What is motivation?

  • Published
  • By Capt. Willie Cooper
  • 22nd Mission Support Squadron commander
Papers are written about motivation almost on a daily basis; "Motivational speakers" make good money energizing a company's employees to work harder, faster or more efficiently. New programs and motivational theories are explained and dissected.

Motivation is typically defined as the forces that account for the arousal, selection, direction and continuation of behavior. It is common knowledge motivation is the key to success. After all, motivation is the trait that drives you into action, and without action you will never accomplish anything. With this in mind, motivation is a popular but complicated subject.

In the Air Force, we are always looking for ways to motivate individuals; whether it is recognition, such as awards, financial, with pay increases or an increase in responsibility, through promotion.

All of us were motivated to join the Air Force, whether that motivation was to serve our country, to make a better life for our selfs or to be a part of something bigger.

However, many of us have at least one major misconception about motivation; one being that some Airmen are unmotivated. Strictly speaking, that is probably not true.
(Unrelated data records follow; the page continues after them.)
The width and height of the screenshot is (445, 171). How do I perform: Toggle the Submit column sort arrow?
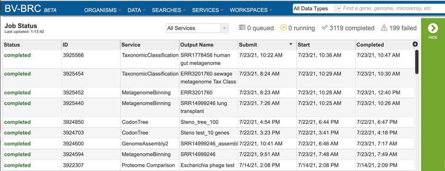291,44
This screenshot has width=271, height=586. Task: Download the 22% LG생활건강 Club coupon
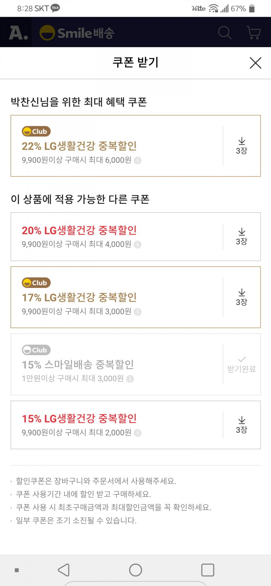241,146
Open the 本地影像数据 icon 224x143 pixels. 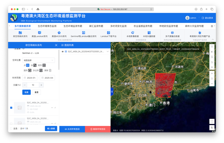click(133, 33)
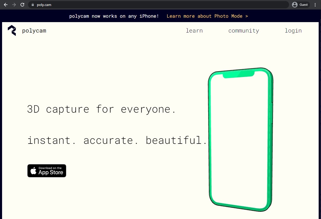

As long as an Airman chooses goals and expends a certain amount of effort to achieve them, they are, by definition, motivated.

What some of us really mean is that a few Airmen are not motivated to behave in the way we would like them to.

When trying to figure this out, ask yourself a couple of questions:
· Do you personally thank people for a job well done?
· Is feedback timely and specific?
· Do you make time to meet with and listen to members on a regular basis?
· Do you share information about your organization with your Airmen on a regular basis?
· Do you ensure you have tools in place to get information to the lowest level?
· Do you involve members in decisions, especially those that will affect them?
· Do you reward members based on their performance or because you had to fill a quota?

Naturally, there are a number of other external variables that may cause Airmen to lose motivation. External issues that may affect them include divorce, parenthood, overwhelming debt, extended family issues or weight control; you do have the opportunity to learn from that information.

Knowing these other "variables" can increase your chances in the work area because it will allow you "situational awareness."